I'm currently playing with auto-encoders, so the question is more about research than practical implementation. I know that if I reduce capacity of auto-encoder by making hidden layer smaller, I'll get some kind of factorization of the input (adding noise is more effective, but let's forget about that for a while).
However I also read that, given enough neurons on hidden layer auto-encoder will just learn to repeat input, so I wanted to check that worst case (to see how it actually does it) by building a small simple MLP:
- no noise at the input
- number of layers: 3 (inputN=4, contextN=4, outputN=4)
- activation: ReLU
- weight init: XAVIER
- input/output number of features: 4
- hidden layer size: 4
- regularization: L2 (weight decay), tried no-regularization
- SGD with back-propagation, no momentum
- learning rate: 0.01 (tried 0.1, 0.001, 0.0001)
- library: deeplearning4j
If I pass a single (or several) sample over and over - I can see that only some of output values repeat input, others are zeros. So, the output is becoming sparse, meaning that for let's say
[0.1, 0.3, 0.7, 0.2] - I get something like
[0.1, 0.0, 0.7, 0.0]. Running more iterations doesn't improve it after some point.
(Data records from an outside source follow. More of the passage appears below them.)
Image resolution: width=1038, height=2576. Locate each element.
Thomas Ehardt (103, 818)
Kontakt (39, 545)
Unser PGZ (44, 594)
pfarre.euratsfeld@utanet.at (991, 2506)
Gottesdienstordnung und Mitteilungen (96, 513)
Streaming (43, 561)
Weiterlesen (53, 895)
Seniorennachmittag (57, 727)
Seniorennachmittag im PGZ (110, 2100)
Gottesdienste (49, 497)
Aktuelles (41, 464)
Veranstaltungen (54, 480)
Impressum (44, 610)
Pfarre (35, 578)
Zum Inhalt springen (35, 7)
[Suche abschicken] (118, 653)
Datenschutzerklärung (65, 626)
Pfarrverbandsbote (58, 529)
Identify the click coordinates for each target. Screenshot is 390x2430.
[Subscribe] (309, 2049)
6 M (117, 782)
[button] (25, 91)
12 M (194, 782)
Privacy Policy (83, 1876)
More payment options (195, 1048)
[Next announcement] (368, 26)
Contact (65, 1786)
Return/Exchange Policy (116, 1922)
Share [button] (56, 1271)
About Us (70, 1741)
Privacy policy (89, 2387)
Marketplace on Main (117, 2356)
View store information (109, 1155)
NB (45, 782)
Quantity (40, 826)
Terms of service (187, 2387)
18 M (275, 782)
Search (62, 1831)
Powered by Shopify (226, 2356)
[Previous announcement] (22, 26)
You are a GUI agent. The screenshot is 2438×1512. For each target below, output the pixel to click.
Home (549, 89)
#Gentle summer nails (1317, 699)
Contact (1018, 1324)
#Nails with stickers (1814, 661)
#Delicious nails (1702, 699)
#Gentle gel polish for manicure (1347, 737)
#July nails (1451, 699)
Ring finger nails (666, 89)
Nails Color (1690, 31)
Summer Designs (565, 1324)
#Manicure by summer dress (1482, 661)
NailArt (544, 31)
I believe the sparsity of result is due to gradient vanishing, probably because some of the initial weights were set close or equal to zero by XAVIER. I tried other random initializations (including normal distribution), but it didn't help; Of course, I could try to set weights as they should be (and I did - it worked), but it wouldn't show anything interesting.
So, is there any example of multi-layer auto-encoder that just repeats its input completely? Was my guess about weight initialization right or is there any another underlying reason? Does varying samples and order play any significant role in this particular case?
P.S. If this problem is not typical for this architecture - I could provide some reproducible example (in case there is a problem with my code or underlying library).